A new school year is starting on campuses across America, full of excitement. But how will reality measure up against the expectations of the 20 million students enrolled in U.S. institutions of higher education? Perhaps not well.

For many of them, college will end with a fizzle rather than a bang: more than 40 percent of full-time students won’t find their way across the graduation stage; for those enrolled part-time, a mere fifth can expect to graduate within eight years. Most students will take on some debt to finance their education, and those loans will become a financial albatross for many students. For every three new degree-holders created during this school year, one other unlucky graduate or dropout will default on their student loans, adding up to a million new defaults annually.

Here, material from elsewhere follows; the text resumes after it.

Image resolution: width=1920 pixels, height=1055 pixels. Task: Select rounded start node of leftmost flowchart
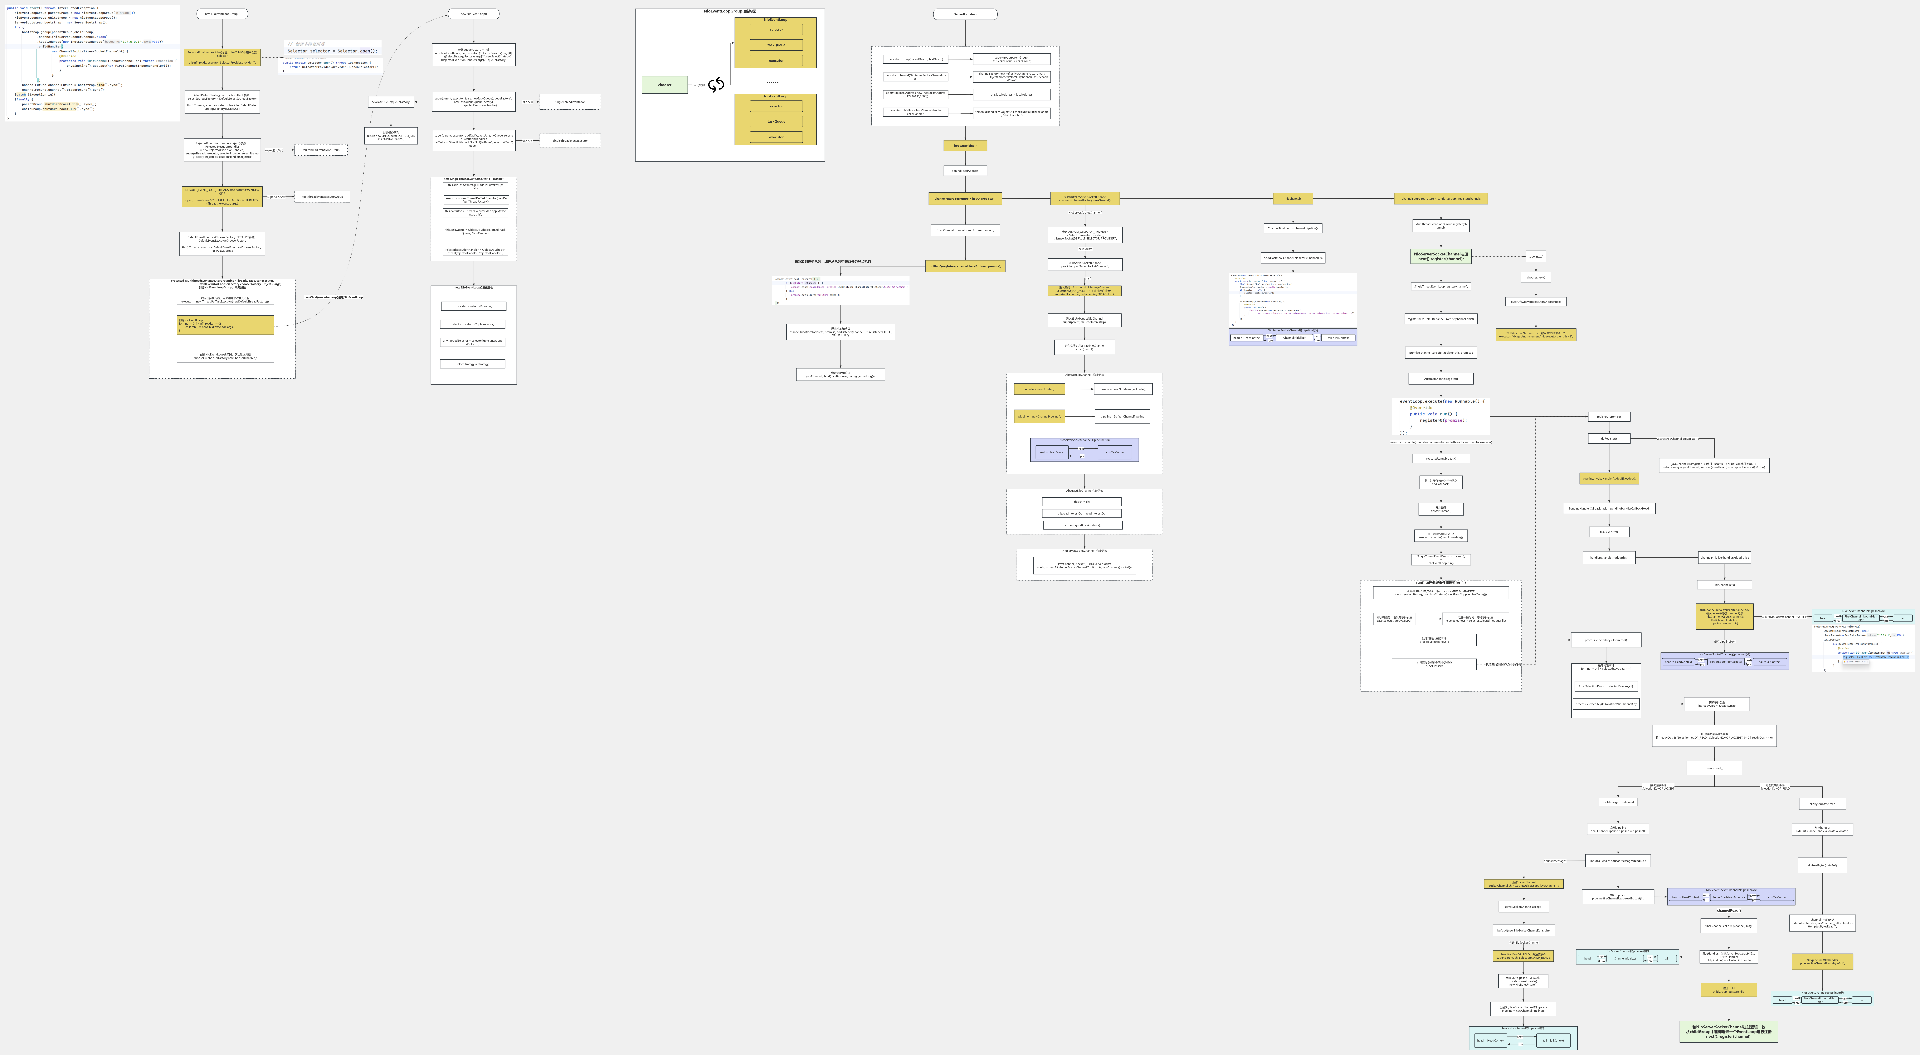[x=222, y=14]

On average, college degrees continue to command a significant wage premium above a high school education, but persistent upticks in cost are gradually eroding the value of college.

So why does the cost of college continue to increase faster than the cost of most other goods and services, and far beyond the earnings of most Americans? For public schools, part of the equation is a shift away from state financing, pushing schools to rely more heavily on tuition revenues—although the relationship is not as clear cut as one might imagine.

The most compelling driver of college costs seems to be what innovation theorists like Harvard Business School  professor Clayton Christensen term “sustaining innovations.” These are innovations that organizations employ to become more appealing to their most profitable, most high-end customers. In the context of college, this includes everything from expanded and upgraded facilities (which have driven an explosion in debt financing, depreciation, maintenance, and interest costs), to additional experiences, amenities, and services for students. Sustaining innovations predominate in most industries; they make products and services better, and thereby more competitive, but they also make them more expensive.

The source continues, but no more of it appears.